In ventricular tachycardia, success varies clearly based on the underlying condition. In ventricular tachycardia from a single spot in a healthy heart, high success is achieved. In patients with structural heart disease, the spots can be more widespread, and more than one session may be needed.

For patients who do not get a result after a single session, a second or even a third session can be done. The success rate after a second session is usually higher.

Frequently Asked Questions

Is ablation considered surgery?

No. Ablation is done through the blood vessels. The chest is not opened, and there is no open-heart surgery. The entry is just through a small puncture in the groin. The recovery is fast accordingly.

Will I feel pain during the procedure?

No. The patient does not feel pain because they are put to sleep or placed under deep sedation. Mild tenderness may continue at the entry site in the groin for a few days; simple pain relievers ease it.
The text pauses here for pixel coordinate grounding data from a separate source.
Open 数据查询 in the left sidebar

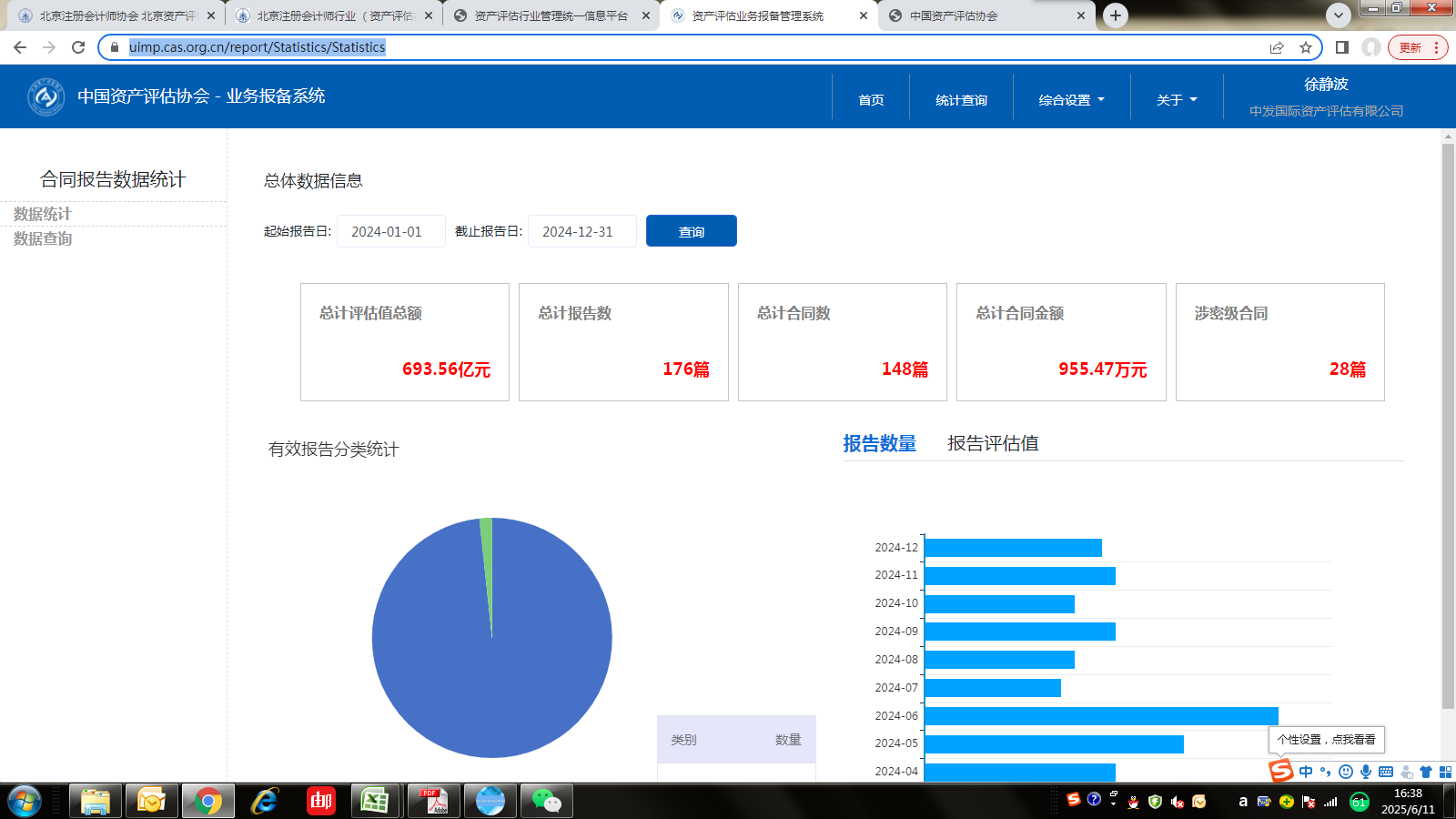point(43,238)
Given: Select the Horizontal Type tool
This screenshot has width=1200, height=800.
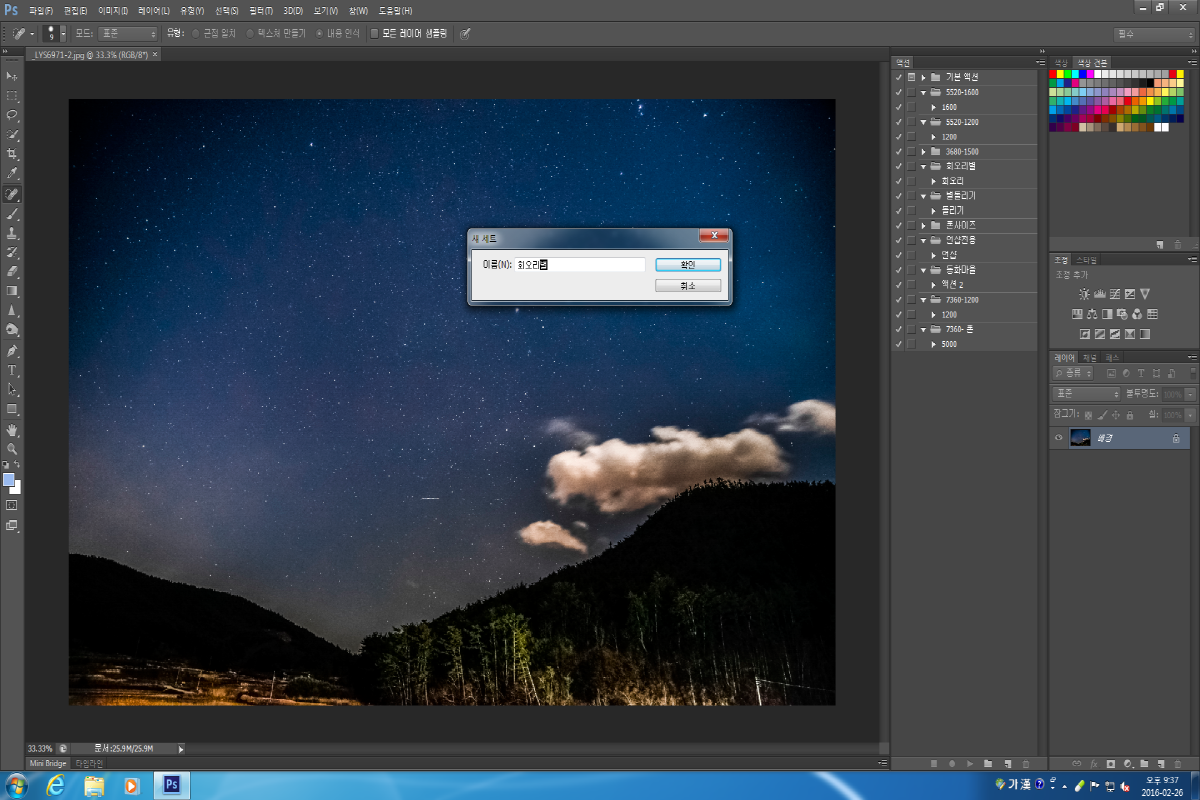Looking at the screenshot, I should pyautogui.click(x=12, y=370).
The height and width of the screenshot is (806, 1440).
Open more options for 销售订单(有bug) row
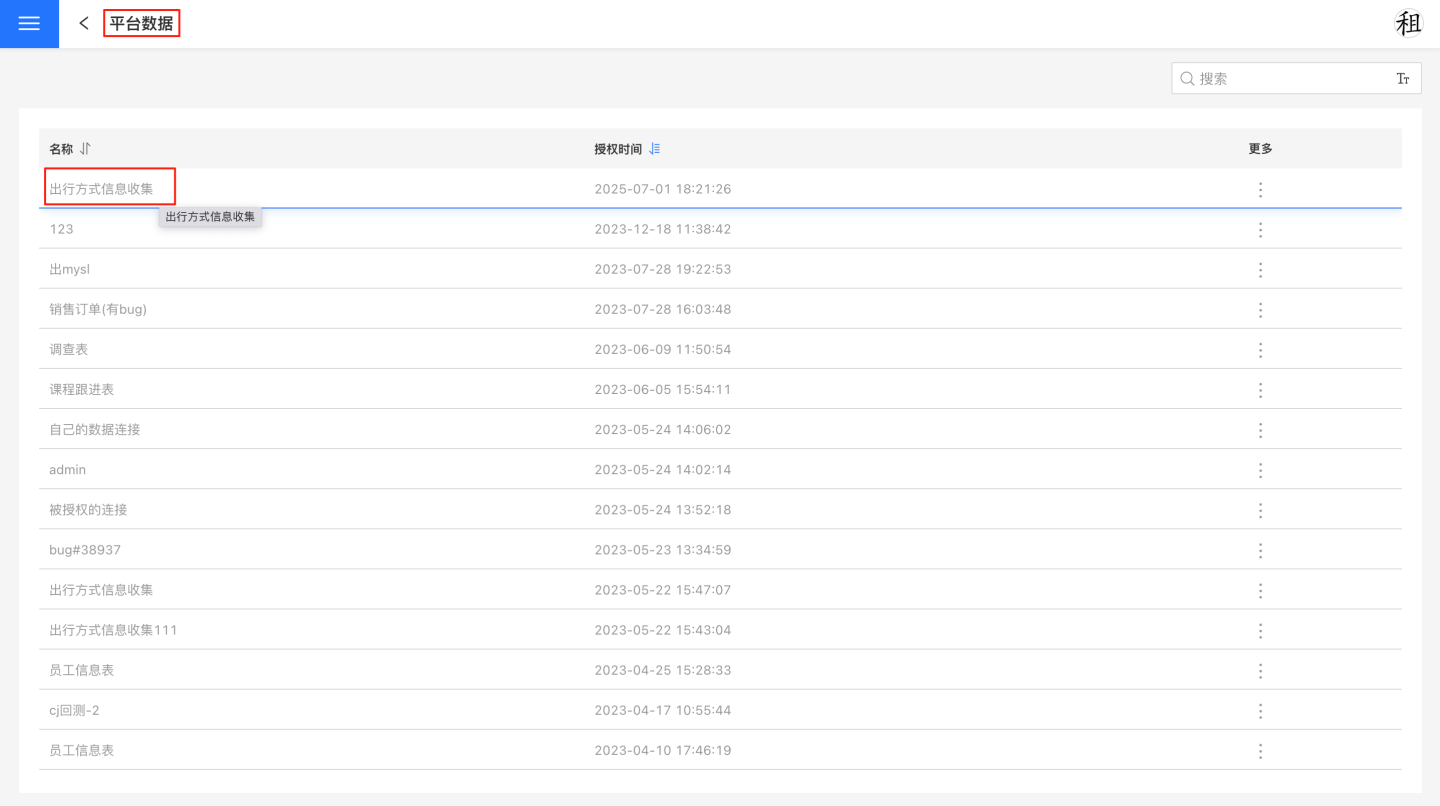1260,310
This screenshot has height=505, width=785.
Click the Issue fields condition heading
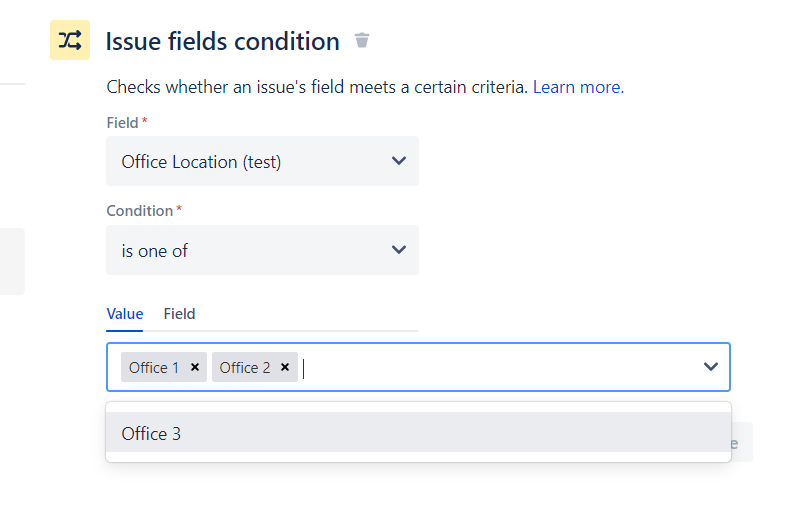222,41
Can the rhythm disorder come back after ablation?

It depends on the type. In conditions like supraventricular tachycardia and WPW, recurrence is very rare. In more complex rhythm disorders such as atrial fibrillation, the chance of recurrence over time is higher; a second procedure may be needed.

Can I stop my medications after ablation?
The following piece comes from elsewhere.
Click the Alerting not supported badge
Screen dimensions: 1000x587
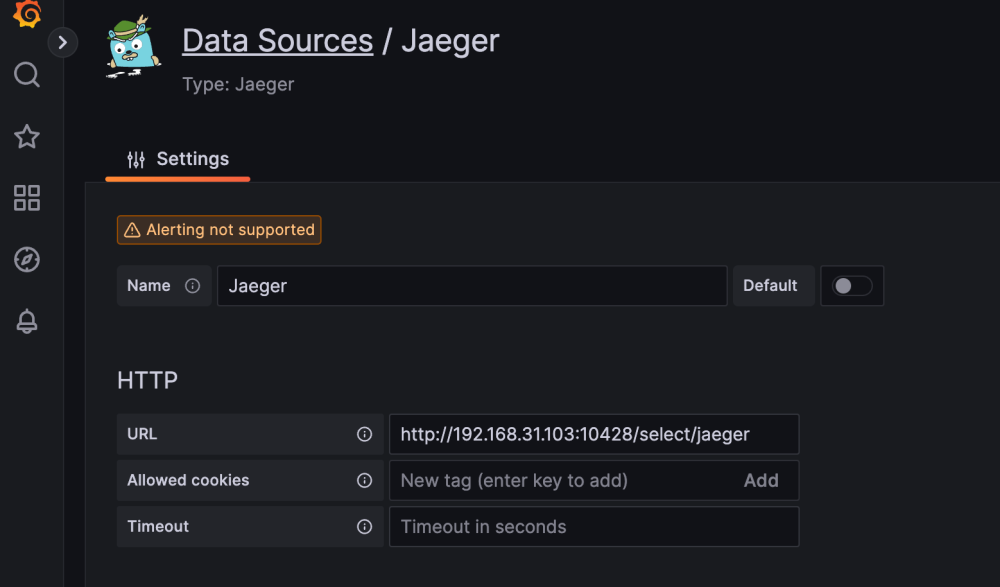pos(219,230)
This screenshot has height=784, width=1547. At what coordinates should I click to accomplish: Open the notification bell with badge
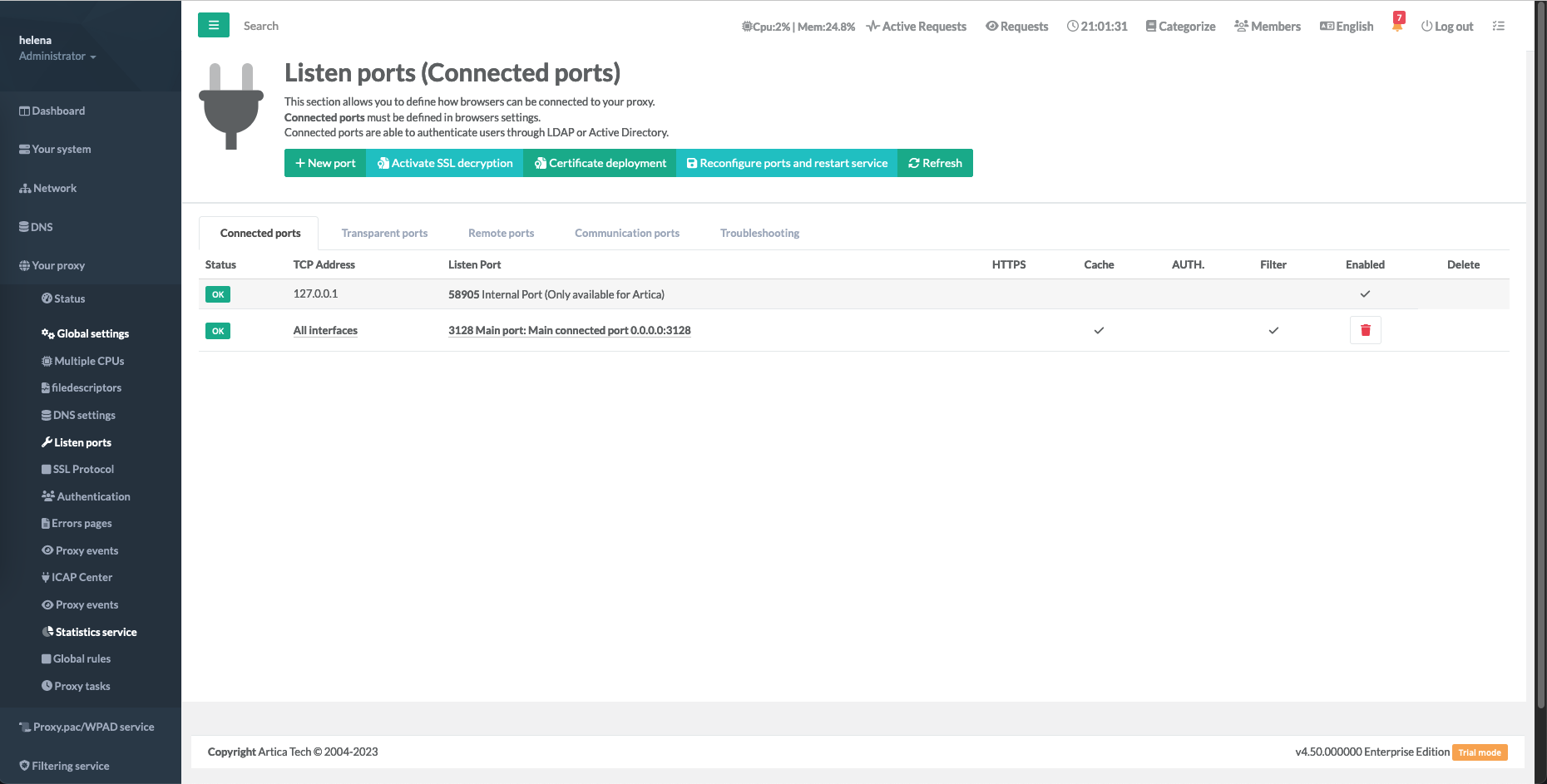(x=1397, y=25)
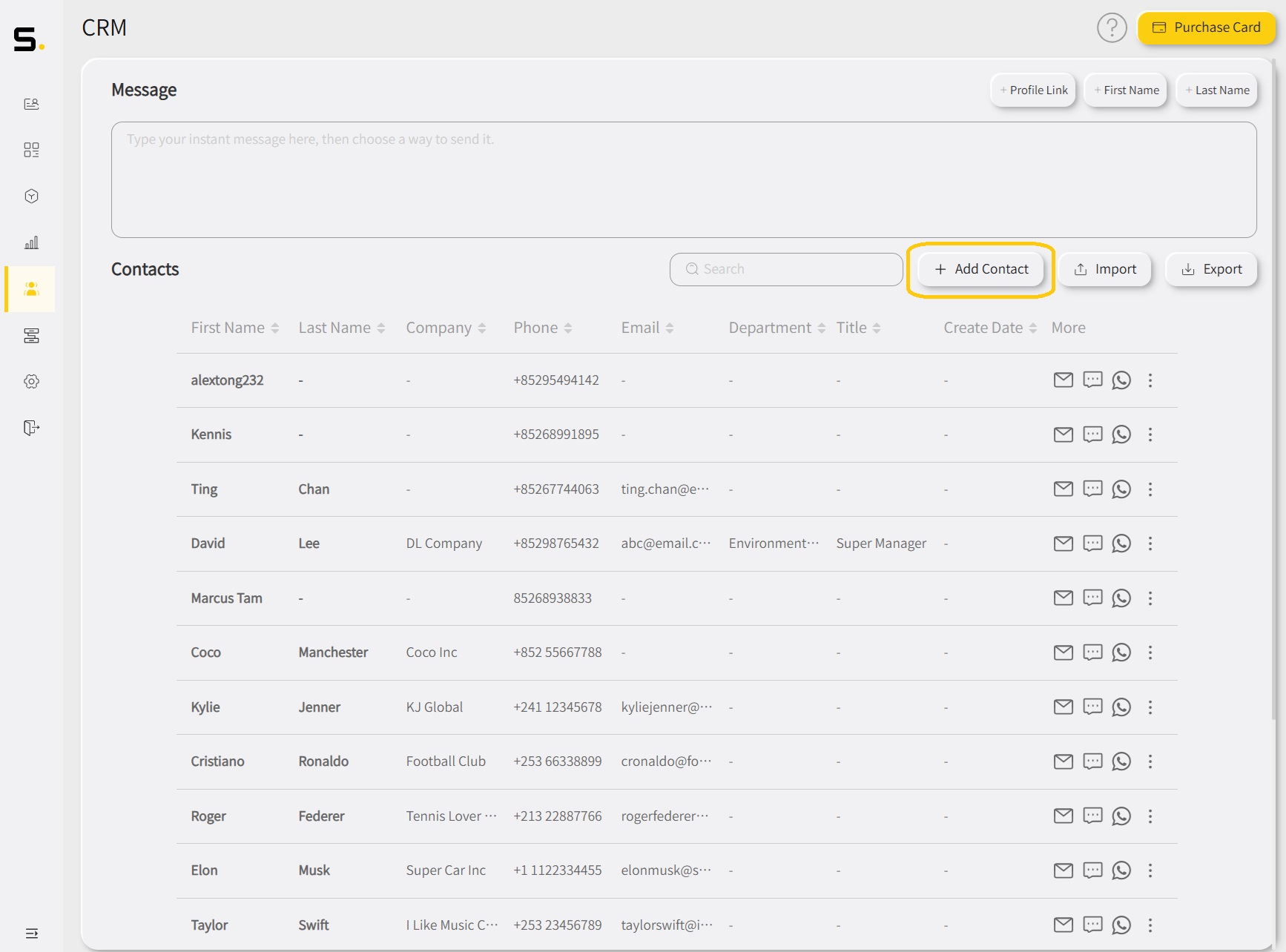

That decision belongs to your doctor. In some patients, medications can be stopped; in others, they continue at a low dose. Even when ablation is successful, blood thinners may continue for a long time in some patients; the reasons for this decision will be shared with you.

Does ablation harm the heart?

No. The heart is not harmed during ablation. Only a very small tissue area (usually a few millimeters) causing the problem is taken out of action. The rest of the heart continues to work normally. The pumping power of the heart is not affected.

Can ablation be done during pregnancy?

As much as possible, ablation is not done during pregnancy because the X-rays used during the procedure can pose a risk to the baby. For women planning pregnancy, ablation before conceiving is offered. In very urgent cases, it can be done during pregnancy with special precautions to protect the baby.

Can ablation be done at every hospital?

No. Ablation is done at centers with an electrophysiology laboratory and a team trained in this field. For complex ablations, the experience of the center directly affects the result.

Is fasting before the procedure required?

Yes. Nothing should be eaten from the night before the procedure. Otherwise, there is a risk of stomach contents passing into the lungs during anesthesia. Water intake is also stopped a few hours before the procedure.

When can I return to my normal life after ablation?

Most patients return to work and daily life within a week. For demanding sports and heavy physical activity, two weeks of rest is advised. Walking and light activity can be started within a few days.

Can I do sports after the procedure?

Yes. Most sports can be resumed once recovery is complete. If the ablation is successful, the restrictions placed because of the rhythm disorder can also be lifted. It is important to get the doctor's clearance about which sports you can return to and when.